A comparative assessment of serum amino acid composition revealed that a high-protein diet fed rats exhibited elevated levels of EAA (+32.7%) and TAA (+23.4%) relative to those on a normal diet (p < 0.05) (Table 3). This enhancement included substantial increases in specific amino acids such as alanine (+41.3%), cysteine (+140.5%), glycine (+26.5%), lysine (+66.4%), leucine (+47.0%), and valine (+45.0%), as illustrated in Figure 1. The complete dataset of quantified amino acids is provided in Supplementary Table S4 for reference.

Table 3

Table 3. Effect of normal diet (ND) and high-protein diet (HPD) on serum EAA, NEAA, and TAA in rats.

Figure 1

Figure 1. Effect of normal diet (ND) and high-protein diet (HPD) on serum amino acid concentrations in rats. Notable increases in the concentration of six serum amino acids (A: Alanine, B: Cysteine, C: Glycine, D: Lysine, E: Leucine, and F: Valine) were observed in the group of HPD control. Significant differences compared to the control group are indicated as p < 0.05 (^*) and p < 0.01 (^**). Data are expressed as mean ± SD (n = 8 per group).

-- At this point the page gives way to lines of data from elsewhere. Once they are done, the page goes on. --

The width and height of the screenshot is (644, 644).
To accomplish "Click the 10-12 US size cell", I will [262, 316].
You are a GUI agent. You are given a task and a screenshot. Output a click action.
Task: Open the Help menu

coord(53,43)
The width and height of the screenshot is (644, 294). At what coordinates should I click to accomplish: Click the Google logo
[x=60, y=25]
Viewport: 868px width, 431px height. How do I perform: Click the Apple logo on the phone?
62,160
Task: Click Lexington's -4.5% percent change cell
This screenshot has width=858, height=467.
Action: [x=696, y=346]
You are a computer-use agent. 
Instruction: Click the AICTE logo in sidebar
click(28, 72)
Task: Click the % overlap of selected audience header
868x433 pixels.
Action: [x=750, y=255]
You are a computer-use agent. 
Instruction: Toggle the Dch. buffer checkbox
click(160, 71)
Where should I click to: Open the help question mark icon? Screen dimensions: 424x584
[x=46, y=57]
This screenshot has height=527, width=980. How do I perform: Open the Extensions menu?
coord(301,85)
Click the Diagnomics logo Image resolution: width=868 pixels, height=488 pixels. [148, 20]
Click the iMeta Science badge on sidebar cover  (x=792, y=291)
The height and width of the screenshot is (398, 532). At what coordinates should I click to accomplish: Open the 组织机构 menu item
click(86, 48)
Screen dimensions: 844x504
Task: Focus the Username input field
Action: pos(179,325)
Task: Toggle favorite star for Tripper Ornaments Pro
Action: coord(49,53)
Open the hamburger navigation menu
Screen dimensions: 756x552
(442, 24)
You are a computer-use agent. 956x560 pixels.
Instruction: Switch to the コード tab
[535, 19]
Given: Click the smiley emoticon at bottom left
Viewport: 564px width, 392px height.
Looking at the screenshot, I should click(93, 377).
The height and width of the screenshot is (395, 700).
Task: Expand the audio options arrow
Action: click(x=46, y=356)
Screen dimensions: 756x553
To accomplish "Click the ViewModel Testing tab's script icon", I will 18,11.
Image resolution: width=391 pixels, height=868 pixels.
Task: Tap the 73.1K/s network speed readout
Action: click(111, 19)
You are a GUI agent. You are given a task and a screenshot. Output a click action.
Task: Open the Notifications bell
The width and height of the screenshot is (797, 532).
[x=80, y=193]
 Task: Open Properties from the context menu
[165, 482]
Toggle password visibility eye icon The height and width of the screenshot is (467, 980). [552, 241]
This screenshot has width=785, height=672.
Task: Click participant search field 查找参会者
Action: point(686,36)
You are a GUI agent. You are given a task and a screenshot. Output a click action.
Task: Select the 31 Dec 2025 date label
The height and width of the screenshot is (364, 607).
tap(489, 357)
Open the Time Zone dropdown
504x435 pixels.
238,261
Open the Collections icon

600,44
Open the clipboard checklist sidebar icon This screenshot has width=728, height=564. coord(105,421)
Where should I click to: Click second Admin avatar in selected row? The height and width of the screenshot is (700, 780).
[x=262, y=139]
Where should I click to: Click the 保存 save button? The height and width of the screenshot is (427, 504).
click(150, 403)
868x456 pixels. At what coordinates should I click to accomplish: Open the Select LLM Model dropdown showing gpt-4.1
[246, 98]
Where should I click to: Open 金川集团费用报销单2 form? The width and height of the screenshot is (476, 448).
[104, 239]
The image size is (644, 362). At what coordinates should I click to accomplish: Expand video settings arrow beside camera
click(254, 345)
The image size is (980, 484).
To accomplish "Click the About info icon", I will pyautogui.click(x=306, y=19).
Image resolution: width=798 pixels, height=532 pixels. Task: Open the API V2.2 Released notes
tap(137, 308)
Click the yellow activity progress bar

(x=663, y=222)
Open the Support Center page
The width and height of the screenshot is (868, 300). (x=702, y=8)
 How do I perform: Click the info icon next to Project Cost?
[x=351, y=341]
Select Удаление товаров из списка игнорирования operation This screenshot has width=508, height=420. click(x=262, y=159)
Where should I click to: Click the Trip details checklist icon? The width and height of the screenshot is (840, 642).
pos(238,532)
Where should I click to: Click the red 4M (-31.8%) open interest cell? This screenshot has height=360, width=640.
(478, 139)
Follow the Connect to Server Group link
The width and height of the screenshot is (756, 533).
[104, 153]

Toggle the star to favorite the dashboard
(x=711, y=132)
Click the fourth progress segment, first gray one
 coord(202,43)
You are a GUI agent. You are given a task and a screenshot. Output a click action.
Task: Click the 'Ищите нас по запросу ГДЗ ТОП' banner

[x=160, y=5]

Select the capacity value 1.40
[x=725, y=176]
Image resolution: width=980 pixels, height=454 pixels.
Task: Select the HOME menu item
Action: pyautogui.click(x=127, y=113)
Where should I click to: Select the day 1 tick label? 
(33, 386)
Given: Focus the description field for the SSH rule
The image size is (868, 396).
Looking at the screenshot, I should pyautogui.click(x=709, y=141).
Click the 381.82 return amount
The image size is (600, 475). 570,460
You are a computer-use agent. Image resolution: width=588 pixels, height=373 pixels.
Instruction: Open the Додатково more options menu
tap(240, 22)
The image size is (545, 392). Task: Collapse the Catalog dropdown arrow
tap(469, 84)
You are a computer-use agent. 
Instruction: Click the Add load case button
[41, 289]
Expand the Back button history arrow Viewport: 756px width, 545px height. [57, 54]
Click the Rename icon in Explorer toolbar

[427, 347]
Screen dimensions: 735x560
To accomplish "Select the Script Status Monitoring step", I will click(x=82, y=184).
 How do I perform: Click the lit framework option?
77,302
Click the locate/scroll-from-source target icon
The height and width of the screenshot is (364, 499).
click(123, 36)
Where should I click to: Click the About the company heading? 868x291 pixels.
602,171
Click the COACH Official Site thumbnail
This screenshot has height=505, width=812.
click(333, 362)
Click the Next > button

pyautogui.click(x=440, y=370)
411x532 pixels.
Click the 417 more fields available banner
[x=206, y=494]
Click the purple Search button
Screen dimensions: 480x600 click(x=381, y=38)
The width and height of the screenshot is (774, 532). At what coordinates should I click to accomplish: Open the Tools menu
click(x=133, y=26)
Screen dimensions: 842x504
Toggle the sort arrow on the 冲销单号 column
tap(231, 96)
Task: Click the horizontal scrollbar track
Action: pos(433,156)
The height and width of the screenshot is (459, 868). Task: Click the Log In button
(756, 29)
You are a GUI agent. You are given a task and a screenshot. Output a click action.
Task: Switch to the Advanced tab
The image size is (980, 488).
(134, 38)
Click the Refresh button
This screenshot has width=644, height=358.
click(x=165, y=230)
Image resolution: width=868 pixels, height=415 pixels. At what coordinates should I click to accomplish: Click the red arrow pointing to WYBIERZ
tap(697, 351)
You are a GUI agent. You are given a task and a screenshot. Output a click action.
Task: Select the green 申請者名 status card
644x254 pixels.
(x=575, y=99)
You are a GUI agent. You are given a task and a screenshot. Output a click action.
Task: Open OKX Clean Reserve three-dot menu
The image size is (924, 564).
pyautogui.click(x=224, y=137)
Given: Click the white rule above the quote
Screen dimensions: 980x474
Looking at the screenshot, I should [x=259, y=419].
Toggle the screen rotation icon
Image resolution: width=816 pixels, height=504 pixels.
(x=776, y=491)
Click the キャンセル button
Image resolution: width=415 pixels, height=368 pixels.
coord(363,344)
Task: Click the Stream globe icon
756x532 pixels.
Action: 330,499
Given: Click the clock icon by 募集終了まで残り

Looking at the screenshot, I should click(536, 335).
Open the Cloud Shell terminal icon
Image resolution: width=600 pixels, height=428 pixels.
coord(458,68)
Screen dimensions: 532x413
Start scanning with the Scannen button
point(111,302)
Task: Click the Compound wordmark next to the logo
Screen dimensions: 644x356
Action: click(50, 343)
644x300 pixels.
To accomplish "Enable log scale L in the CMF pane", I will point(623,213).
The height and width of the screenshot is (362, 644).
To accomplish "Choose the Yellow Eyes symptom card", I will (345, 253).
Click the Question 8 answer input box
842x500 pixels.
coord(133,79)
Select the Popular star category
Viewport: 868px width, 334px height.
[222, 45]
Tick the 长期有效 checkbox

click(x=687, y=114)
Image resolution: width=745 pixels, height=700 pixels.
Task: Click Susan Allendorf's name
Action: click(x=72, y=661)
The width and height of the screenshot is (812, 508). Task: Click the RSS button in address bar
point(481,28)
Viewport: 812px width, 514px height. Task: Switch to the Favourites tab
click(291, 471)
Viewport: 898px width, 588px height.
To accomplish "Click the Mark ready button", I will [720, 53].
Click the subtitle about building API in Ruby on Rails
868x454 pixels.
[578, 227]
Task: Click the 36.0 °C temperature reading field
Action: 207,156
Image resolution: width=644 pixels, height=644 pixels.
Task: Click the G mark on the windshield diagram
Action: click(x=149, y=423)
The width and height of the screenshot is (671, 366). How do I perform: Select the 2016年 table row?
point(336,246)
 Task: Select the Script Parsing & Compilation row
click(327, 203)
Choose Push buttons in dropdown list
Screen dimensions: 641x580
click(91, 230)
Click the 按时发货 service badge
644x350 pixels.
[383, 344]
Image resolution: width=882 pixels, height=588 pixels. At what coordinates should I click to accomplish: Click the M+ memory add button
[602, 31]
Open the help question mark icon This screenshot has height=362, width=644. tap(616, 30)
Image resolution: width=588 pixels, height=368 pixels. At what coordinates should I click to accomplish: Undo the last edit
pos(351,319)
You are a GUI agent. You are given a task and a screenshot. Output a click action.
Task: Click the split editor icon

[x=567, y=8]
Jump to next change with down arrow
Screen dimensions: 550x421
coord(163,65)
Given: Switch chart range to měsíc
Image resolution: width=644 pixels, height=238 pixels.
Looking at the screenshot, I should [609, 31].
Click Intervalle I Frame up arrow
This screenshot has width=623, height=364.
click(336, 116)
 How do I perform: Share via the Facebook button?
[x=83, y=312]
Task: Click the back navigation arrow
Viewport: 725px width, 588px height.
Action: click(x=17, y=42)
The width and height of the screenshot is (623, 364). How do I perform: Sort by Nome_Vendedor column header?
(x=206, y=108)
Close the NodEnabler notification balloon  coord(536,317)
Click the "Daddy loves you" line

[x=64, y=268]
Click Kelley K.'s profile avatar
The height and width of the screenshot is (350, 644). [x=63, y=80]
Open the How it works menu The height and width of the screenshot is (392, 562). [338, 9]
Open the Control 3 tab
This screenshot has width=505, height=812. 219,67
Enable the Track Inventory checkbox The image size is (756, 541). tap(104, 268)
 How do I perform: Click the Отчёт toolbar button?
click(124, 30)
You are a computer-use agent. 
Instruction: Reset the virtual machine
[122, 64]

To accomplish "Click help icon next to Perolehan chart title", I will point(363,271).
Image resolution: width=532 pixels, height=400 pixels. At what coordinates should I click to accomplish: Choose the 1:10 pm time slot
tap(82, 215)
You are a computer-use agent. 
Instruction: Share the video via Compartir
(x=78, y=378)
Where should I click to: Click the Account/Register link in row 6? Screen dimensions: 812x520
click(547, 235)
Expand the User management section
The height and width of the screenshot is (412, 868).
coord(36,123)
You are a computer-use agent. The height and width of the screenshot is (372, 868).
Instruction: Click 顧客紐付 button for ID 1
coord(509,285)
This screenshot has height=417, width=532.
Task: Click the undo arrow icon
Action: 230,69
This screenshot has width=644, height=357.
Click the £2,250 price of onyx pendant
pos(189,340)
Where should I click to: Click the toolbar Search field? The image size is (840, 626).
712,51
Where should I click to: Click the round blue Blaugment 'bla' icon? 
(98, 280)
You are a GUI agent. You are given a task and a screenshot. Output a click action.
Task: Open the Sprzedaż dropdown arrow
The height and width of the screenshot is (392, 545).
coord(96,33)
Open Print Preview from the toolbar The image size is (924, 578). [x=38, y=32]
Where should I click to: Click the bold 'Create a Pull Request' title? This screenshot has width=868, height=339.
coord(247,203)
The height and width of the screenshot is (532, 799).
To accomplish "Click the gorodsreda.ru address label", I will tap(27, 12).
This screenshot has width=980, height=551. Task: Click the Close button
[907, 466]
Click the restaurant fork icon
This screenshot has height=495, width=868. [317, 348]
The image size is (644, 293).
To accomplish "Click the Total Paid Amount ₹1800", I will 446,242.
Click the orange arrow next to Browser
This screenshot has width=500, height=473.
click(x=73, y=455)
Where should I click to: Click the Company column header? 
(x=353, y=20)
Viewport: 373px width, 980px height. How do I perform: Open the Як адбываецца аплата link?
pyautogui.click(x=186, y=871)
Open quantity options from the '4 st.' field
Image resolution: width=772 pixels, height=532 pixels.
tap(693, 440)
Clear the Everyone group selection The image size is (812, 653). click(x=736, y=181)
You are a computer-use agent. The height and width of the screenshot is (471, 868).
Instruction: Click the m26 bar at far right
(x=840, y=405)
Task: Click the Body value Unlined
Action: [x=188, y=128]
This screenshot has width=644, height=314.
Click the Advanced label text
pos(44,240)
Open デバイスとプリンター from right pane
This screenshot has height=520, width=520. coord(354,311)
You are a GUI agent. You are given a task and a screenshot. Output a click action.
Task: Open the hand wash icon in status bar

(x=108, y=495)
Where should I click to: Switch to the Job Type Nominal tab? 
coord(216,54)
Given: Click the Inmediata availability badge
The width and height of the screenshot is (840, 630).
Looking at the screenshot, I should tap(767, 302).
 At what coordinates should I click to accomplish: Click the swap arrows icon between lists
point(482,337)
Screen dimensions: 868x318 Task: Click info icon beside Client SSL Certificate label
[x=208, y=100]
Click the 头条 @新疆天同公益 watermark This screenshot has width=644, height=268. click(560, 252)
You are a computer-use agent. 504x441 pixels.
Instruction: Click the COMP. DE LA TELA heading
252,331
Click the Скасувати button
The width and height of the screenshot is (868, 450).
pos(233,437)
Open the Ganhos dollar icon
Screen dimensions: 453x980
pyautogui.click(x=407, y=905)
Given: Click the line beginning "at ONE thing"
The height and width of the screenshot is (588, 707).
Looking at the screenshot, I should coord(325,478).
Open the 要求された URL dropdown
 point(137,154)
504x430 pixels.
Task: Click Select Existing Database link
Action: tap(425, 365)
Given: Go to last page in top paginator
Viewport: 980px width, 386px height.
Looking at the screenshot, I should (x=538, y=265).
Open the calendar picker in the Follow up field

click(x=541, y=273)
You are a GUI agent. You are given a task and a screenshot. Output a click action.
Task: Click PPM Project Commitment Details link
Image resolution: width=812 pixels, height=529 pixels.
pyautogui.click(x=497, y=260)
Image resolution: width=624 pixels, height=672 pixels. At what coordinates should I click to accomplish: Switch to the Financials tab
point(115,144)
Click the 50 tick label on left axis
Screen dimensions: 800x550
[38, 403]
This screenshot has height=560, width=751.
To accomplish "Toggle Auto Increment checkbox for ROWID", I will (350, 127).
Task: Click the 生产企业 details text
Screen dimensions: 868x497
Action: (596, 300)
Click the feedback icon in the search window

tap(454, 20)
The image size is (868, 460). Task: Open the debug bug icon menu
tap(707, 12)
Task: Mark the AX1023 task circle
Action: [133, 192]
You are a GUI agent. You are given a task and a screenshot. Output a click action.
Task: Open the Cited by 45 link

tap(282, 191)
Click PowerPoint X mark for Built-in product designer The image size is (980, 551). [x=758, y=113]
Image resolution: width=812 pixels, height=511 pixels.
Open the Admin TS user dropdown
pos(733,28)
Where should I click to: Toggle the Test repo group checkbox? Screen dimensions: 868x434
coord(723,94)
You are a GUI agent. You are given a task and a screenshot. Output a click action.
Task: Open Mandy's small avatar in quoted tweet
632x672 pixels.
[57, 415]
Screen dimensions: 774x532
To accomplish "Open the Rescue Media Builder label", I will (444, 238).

As shown in Figure 2, the ND_L_ST4 group exhibited a significant increase in serum tyrosine levels (+81.7%, p < 0.05) compared to the ND control. In the high-dose group (1 × 10⁹ CFU/day), additional elevations were observed in alanine (+78.8%), glutamic acid (+31.0%), valine (+51.1%), and leucine (+38.9%) (p < 0.05). The observed values of each amino acid are available in Supplementary Table S5.

Figure 2

Figure 2. Effect of Streptococcus thermophilus ST4 on serum amino acid concentrations in rats under normal dietary conditions (ND). Notable increases in the concentration of five serum amino acids (A: Alanine, B: Glutamic acid, C: Tyrosine, D: Leucine, and E: Valine) were observed in the group of ND_L_ST4 (low-dose S. thermophilus ST4, 1 × 10⁷ CFU/day) and ND_H_ST4 (high-dose S. thermophilus ST4, 1 × 10⁹ CFU/day). Significant differences compared to the control group are indicated as p < 0.05 (^*) and p < 0.01 (^**). Data are expressed as mean ± SD (n = 8 per group).

Table 4 summarizes the impacts of S. thermophilus ST4 on serum amino acids under a normal diet. While the low-dose group (1 × 10⁷ CFU/day) showed no significant changes, the high-dose group (ND_H_ST4) exhibited higher concentrations of EAA (+43.2%), NEAA (+26.6%), and TAA (+32.4%) than the ND control (p < 0.05).

Table 4

Table 4. Effect of S. thermophilus ST4 on serum EAA, NEAA, and TAA in normal dietary group (ND) rats.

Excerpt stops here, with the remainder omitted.